We believe that there is a regulatory problem with the approach that we had which meant we had to change our guidance for boaters to disposing of solid waste at an appropriate composting site away from the canal rather than bagged up in our canal-side bins. We appreciate that, in the short term, the advice isn’t ideal for those with a separator/compost toilet, but we do need to ensure that our guidance complies with waste disposal regulations.
Is this new guidance in force immediately?
We appreciate that this change in guidance has happened at short notice so small quantities of this waste can be bagged and binned for a little while longer. We respectfully ask that you only do this as a last resort. From the end of December 2021 we request that no bagged solid waste from separator/compost toilets is disposed of in Canal & River Trust waste bins.
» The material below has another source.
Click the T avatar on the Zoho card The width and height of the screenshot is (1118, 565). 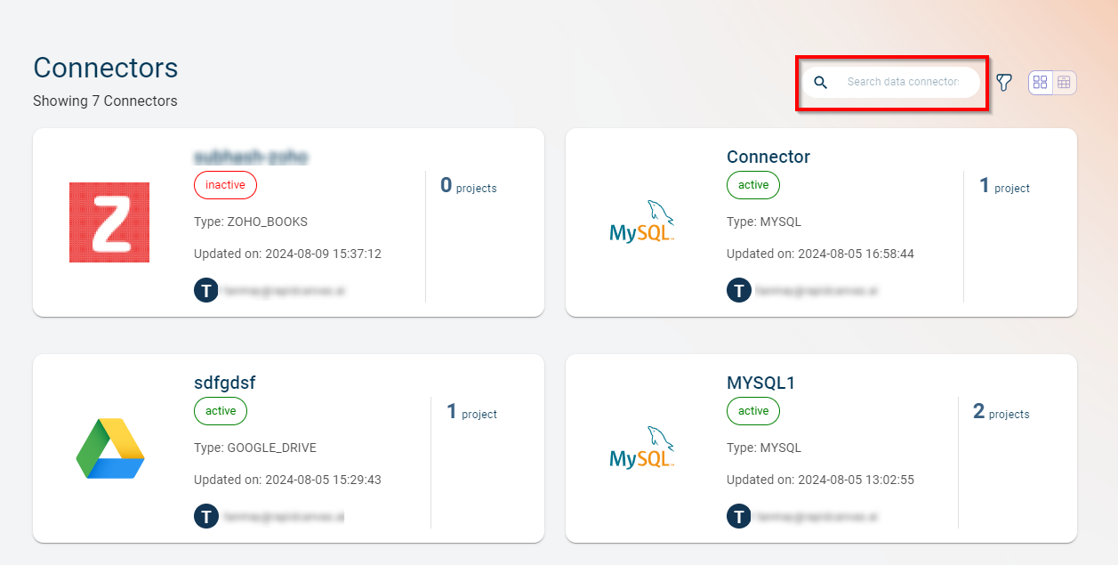(206, 290)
Does this mean used nappies cannot be disposed of in your bins?
No. Used nappies can still be placed along with other household waste just in the same way that land-based parents and carers would.
If I can’t dispose of solid waste at a canal-side facility where should I put it?
If you don’t have the space to store and let the composting process happen (around 12 months), your waste should be disposed of at a suitable composting site away from the canal. Putting partly-composted waste down an Elsan leads to blockages (as this waste is very dry) which are expensive to fix. Liquid from these toilets can still be disposed of in Elsans.
What if I’m thinking about getting a separator/compost toilet for my boat?
We strongly advise that you only do so if you have the ability to completely compost the solid waste from your toilet yourself or have access to somewhere that will do this for you. If you don’t have the ability to do this, then getting a separator/compost toilet is not the best solution for you. Pump out and elsan facilities are available across our network that boats with tanks or cassette toilets can use instead.
Will this new guidance be in force forever?
The Trust is concerned at the numbers of boaters who voiced issues because they have opted to dispose of their solid waste into bins rather than following the principles of sustainable composting. The bagging and binning of this type of waste is not an environmentally sustainable way of disposal and we strongly advise that boaters only use a separator/composting toilet if they have the ability to completely compost the solid waste from it or have access to somewhere that will do this for them.
We will continue to work with any boaters and others to seek, identify and promote sustainable solutions for the disposal of this waste, including working with third parties who may be able to offer a service for those with composting/separator toilets.
What will be done to find a way to deal with this waste from separator/compost toilets?
We will support boaters and other partners who are keen to find sustainable ways to dispose of this waste. This could include supporting environmentally friendly and sustainable pilot projects that resolve this issue.
What to do and what not to do
Here’s a few simple dos and don’ts for everyone using onboard toilet facilities. To avoid blockages and problems, no matter what type of toilet system you use, you need to remember just a couple of simple rules.
- If you haven’t eaten it or drunk it, it shouldn't go into the toilet.
- Only use a small quantity of toilet paper.
- Only use the smallest amount of chemical recommended, and try to use an environmentally friendly product if you can (in pump out/cassette toilets).
- Never pour urine into the canal or onto the towpath.
Whatever type of throne you sit on, please use our waste facilities responsibly, not only to keep them clean and available for your fellow boaters, but to protect the environment from harm. Allow us to spend our precious resources on maintaining the canals, rather than on repeatedly unblocking the sanitary facilities.